The Christian faith teaches a great truth about desiring: God desires us to desire him. This truth has been described in many ways throughout the Christian tradition. In Scripture: “Love the Lord your God with all your heart, and all your mind, and all your soul, and all your strength.” St. Augustine: “You have made us for yourself and our hearts are restless ‘till they rest in you.” The Westminster Confession: “Man’s chief end is to glorify God, and to enjoy him forever.” And, the truth has been described in this way: there is a “God-shaped void” that God has created in us in order to draw us to himself, a void that only he can fill.
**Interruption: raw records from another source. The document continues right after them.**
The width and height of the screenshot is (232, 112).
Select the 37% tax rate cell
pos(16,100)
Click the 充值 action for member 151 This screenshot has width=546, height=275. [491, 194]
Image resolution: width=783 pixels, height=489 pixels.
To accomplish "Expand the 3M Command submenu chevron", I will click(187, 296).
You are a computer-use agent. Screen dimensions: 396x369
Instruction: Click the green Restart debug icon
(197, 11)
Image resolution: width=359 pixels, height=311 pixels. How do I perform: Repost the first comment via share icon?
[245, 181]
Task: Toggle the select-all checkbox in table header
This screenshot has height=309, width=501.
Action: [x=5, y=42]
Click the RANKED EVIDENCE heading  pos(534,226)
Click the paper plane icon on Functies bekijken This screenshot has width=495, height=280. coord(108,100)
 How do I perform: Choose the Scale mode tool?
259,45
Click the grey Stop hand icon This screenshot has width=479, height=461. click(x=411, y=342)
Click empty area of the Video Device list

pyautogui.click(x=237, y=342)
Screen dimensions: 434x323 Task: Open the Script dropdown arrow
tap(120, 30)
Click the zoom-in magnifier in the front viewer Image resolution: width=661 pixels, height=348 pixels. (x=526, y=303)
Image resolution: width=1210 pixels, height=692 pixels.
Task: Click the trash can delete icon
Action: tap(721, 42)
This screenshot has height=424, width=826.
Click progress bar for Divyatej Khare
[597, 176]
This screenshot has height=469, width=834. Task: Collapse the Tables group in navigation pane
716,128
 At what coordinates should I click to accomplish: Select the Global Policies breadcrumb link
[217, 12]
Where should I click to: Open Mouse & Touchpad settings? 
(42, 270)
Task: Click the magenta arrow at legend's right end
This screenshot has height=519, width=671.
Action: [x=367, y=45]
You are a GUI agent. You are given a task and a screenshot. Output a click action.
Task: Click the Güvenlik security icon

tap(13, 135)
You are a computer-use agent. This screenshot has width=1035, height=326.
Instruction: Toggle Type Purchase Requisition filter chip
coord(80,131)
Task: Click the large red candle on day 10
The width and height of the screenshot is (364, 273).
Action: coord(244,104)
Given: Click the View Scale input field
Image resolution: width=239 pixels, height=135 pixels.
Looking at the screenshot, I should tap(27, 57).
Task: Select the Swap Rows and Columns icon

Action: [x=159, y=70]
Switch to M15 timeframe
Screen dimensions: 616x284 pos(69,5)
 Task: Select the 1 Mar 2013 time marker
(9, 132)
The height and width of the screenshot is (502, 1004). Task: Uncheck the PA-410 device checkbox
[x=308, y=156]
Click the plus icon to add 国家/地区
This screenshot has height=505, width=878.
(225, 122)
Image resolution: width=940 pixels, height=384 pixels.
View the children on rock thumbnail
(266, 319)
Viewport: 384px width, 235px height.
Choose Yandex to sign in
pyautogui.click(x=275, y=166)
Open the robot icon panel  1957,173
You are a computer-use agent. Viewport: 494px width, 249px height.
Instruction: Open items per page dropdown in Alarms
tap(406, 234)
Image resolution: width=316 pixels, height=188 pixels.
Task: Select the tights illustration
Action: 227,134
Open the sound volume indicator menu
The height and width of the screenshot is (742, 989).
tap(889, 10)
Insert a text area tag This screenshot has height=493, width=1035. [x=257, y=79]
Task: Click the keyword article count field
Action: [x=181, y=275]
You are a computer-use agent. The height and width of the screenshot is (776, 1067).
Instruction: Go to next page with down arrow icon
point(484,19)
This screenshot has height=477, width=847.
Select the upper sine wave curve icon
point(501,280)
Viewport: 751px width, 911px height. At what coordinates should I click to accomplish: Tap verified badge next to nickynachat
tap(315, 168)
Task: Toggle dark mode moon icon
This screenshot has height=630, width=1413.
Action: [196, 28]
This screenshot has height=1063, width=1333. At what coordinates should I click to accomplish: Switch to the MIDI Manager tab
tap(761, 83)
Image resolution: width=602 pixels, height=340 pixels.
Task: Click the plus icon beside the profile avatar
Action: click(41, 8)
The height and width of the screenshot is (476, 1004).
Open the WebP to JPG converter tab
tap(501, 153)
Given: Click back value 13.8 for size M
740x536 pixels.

The desire for a heart-to-heart talk with God spoken of by David in Psalm 27:8 (quoted above) has been the great passion of God’s people throughout the ages. They tell us to remember that God is not distant, requiring of us a long and difficult journey to find him, but rather that God is, as Augustine said, “Closer and more intimate to us than we are to ourselves.” We are sought by God long before we seek him, and when we begin to find God we realize that God has always been there for us .
To even consider the possibility of a heart-to-heart talk with God is to acknowledge the reality of grace. While grace takes many forms, it is always given by God as a means of drawing us to himself. Whether we are drawn to him through family or friends, a life event or what has been described as “the providence of the right book at the right time,” the desire for God is itself a gift given to us in love. Ours is not a God who would coerce us into desiring him, but One who is humble enough to repeatedly invite, appeal, and even plead with us.
I pray you will take the time this summer to respond to our Lord’s invitation to “Come and talk with me.”